The truce in Afghanistan has come to an end for new peace in Afghanistan

KABUL: (Monitoring Desk) A three-day cease-fire in Afghanistan, marked by violent attacks, the majority of which were claimed by the Islamic State, ended on Sunday, prompting calls for new peace in Afghanistan talks between the government and the Taliban.

Suhail Shaheen, a Taliban political spokesman, said Saturday that diplomatic teams from the government and the Islamic Emirate, as the Taliban refer to their deposed regime, met briefly in Qatar. They reaffirmed their commitment to bringing the war to a peaceful conclusion and called for the restart of stalled talks, he said.

As it prepares to remove the last of its 2,500-3,500 troops and Nato’s remaining 7,000 allied forces, the US has pressed for rapid talks.
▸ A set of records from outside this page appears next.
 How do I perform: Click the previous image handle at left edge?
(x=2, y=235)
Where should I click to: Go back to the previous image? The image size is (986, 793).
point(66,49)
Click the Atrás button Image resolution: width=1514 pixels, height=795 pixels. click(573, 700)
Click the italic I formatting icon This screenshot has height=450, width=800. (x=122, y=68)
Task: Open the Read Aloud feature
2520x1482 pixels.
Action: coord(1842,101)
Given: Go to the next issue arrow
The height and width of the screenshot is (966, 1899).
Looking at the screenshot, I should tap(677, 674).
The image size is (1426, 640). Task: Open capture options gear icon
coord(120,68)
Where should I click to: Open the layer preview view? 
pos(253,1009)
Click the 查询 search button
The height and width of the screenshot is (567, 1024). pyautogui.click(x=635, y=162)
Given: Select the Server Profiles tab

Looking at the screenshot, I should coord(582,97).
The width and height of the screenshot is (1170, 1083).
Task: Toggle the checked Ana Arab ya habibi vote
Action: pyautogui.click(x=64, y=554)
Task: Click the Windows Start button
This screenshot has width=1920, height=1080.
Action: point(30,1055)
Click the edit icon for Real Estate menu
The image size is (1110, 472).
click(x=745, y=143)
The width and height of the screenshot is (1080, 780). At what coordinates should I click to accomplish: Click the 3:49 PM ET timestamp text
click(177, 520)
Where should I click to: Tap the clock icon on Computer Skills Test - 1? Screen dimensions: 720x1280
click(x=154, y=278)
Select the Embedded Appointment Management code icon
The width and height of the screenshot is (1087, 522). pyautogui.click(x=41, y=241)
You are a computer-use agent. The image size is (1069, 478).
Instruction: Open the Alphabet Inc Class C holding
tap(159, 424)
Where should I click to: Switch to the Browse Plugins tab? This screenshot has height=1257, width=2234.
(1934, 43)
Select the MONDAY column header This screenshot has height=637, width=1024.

Even as the Taliban and the government agreed to a truce to commemorate Eidul Fitr, violence in Afghanistan continued unabated. In a phone call with Pakistan’s Foreign Minister Shah Mehmood Qureshi on Saturday, China’s Foreign Minister Wang Yi raised concerns about the rapid withdrawal of US and Nato forces. Wang slammed the withdrawal as hasty, warning that it would have a “serious” effect on the process of peace in Afghanistan and jeopardise regional stability. He urged the United Nations to take a more active position.